Jara Pérez, psychologist, also practices psychoanalysis and believes that this is one of the few forms of therapy that makes the patient take responsibility for the process. She does not believe that the culture of therapy is giving rise to egocentric or selfish individuals, as the cliché suggests, but, rather, to lazy people in search of quick solutions: “I find it very problematic that we are constantly looking for people to help us. I solve the problem: I go to a psychologist to receive advice, I go to a nutritionist to teach me how to eat, I go to a personal trainer to teach me how to exercise... in this way, a large part of our autonomy is lost. And what psychoanalysis does is put that autonomy on the table.”
Therapy or union action
“What today is labeled as depression, is rather a generalized desertion,” says Fernández-Savater. “Thousands of people ask for work leave for depression and, in reality, their low mood has to do with bad working conditions, a meaningless job, a shitty job as David Graeber says.”
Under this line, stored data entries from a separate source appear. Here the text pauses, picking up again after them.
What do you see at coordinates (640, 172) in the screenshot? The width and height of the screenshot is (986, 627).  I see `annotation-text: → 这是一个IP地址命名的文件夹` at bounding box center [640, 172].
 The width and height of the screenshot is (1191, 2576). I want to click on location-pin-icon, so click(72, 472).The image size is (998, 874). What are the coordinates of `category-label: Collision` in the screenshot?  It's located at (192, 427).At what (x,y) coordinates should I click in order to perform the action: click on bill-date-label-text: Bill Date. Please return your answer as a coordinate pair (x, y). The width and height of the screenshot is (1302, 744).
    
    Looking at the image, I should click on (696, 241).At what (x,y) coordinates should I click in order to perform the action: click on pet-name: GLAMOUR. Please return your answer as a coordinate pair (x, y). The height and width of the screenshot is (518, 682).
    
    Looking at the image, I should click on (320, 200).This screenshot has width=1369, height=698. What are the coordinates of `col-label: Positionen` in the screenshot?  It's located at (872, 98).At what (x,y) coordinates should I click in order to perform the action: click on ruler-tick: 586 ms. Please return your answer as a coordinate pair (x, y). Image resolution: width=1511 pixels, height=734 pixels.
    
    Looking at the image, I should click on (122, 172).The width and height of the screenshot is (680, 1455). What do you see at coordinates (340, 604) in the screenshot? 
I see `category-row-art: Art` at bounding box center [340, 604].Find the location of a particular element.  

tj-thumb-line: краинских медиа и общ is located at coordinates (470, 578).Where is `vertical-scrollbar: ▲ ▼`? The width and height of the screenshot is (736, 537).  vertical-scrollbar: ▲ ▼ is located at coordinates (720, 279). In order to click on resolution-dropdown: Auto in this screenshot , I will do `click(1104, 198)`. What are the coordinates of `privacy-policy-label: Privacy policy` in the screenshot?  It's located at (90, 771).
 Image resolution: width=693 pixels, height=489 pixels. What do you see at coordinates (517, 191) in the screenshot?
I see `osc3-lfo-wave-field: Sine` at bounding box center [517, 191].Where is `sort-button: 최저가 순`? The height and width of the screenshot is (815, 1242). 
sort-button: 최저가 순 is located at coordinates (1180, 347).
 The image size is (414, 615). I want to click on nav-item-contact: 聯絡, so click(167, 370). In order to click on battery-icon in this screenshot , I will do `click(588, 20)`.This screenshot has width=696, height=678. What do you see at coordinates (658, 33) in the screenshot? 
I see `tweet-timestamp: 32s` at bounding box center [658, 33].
It is common to read in X that therapy is useless against these issues, and that “a worker does not need therapy, but to join a union,” says Fernández-Savater. “What that alternative means is that the evils are objective-structural. I believe that the situation is more complex: the malaise not only has objective causes, but comes from a relationship with the world, with the internalization of the logics of performance and competitiveness.”
Gonzalez gives a concrete example: “Sometimes the patient needs both because the reason why they arise from their helplessness has unconscious elements. For example, in the case of [Spanish economist] Nevenka Fernandez, it took a psychoanalyst for her to see what was obvious to others: that she was a victim of sexually harassment. In the end, a psychiatrist referred her to a psychoanalyst and the psychoanalyst worked with her until she could take charge of her own body, come out of her depression and, when that awakening occurred, report [her abuser].”
For Pérez, there is no reason why political activism and therapy can’t be compatible, quite the opposite: “Everything is done in a place: what I work on in therapy has to do with how the structure has developed my subjectivity, but in the union I do something else, the social struggle is something very different. Another question is whether the therapeutic culture has become a control device, with that I totally agree, because mainstream therapy, cognitive-behavioral therapy has a lot of ‘it is not what happens, but how you see it,’ since it works with thoughts and behaviors. There’s a lot of blaming going on there.”
So, is the therapy of today precisely what is most harmless to the system and least useful to solving patients’ problems? “Effectively,” the psychologist answers. “In the end, what mainstream therapy does is adjust you so that you keep producing, and it is completely benign to the system, because it does not help you analyze reality.”
Amid this context, Fernandez-Savater proposes to bringing back the Freudian concept of “sublimation” and collectivizing it. The philosopher concludes: ““Freud called sublimation to know what to do with discomforts, to convert what harms us into transformation energy. He reserved it for artists and geniuses, and that seems to me to be a mistake. Collective action is not only transformative, it is also possible for everyone and, in this sense, therapeutic.” Maybe that could also be put on Tinder.